Disneys Animationsfilm »Wish« erzählt von einer Gruppe junger Menschen, die gegen die autoritäre Ordnung anstinken und für ihre Wünsche eintreten

  • Florian Schmid
  • Lesedauer: 4 Min.

Wünsche können sich erfüllen, wenn die Menschen dafür kämpfen, dass sie Wirklichkeit werden. Oder die Menschen können nichts tun und einfach nur hoffen und warten, aber dann werden ihre Wünsche unter Umständen auch nie erfüllt. Genau um dieses Problem geht es in Disneys neuem Animationsfilm »Wish«. Um die Titel gebenden Wünsche kümmert sich in der Stadt Rosas, die irgendwo am Mittelmeer liegt, wie ein spätmittelalterliches Granada wirkt und als diverser Flucht- und Sehnsuchtsort vieler Menschen fungiert, ein mächtiger König und Zauberer namens Magnifico. Ihm vertrauen alle Bewohner an ihrem 18. Geburtstag ihre geheimsten und innigsten Wünsche an und vergessen sie in dem Moment. Der König sammelt die Wünsche als glitzernde, schwebende Kugeln im Schlossturm und lässt bei regelmäßig stattfindenden Wunschzeremonien einige davon Wirklichkeit werden. Die junge Asha, die als Stadtführerin neu angereiste Bewohner herumführt und sie mit »Hola, Salam und Shalom« begrüßt, bewirbt sich als magische Assistentin des Königs. Das Vorstellungsgespräch geht schief, aber Asha erfährt dabei, dass der König die meisten Wünsche nie erfüllen will, weil er sie für zu gefährlich hält. So auch den Wunsch ihres Großvaters, der als Sänger junge Menschen zu Veränderungen inspirieren will.

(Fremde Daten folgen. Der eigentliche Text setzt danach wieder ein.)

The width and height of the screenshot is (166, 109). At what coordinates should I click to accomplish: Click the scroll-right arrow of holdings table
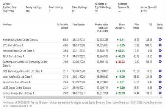click(161, 97)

Asha läuft in ihrer Verzweiflung davon und verbirgt sich nachts auf einem Baum, auf dem sie als Kind regelmäßig mit ihrem schon verstorbenen Vater saß und die Sterne beobachtete. Und plötzlich kommt ein Stern zu ihr geflogen und entpuppt sich als eine Art kosmische Wunschmaschine, die außerdem alle Tiere sprechen lässt. Ashas Freunde sind davon begeistert, aber ebenfalls enttäuscht vom König, der von der magischen Anwesenheit des Sterns weiß und ihn Asha wegnehmen will, sodass ein wilder Kampf um die Frage entbrennt, wer Magie anwenden darf und wer nicht. »Wish« ist eine äußerst flott erzählte und empowernde Fantasy-Geschichte, in der es nicht um schöne Prinzessinnen oder tolle Helden geht, sondern um eine Gruppe ganz einfacher junger Menschen, die kollektiv gegen die autoritäre Ordnung ankämpfen. Der Film lässt sich fast schon zu einfach als Allegorie auf ideologisch unterdrücktes Begehren und den Kampf gegen den gesellschaftlichen Verblendungszusammenhang lesen. Der so freundliche und gute König reagiert hart, greift zu dem, was als gefährliche Magie bezeichnet wird, die einmal entfesselt wie der Faschismus, kaum mehr zu kontrollieren ist. Aus dem Good-Governance-Vorzeigeparadies Rosas wird ein autoritär geführtes Königreich. Der immer verrückter und aggressiver werdende König steht stellvertretend für zahlreiche Despoten dieser Welt.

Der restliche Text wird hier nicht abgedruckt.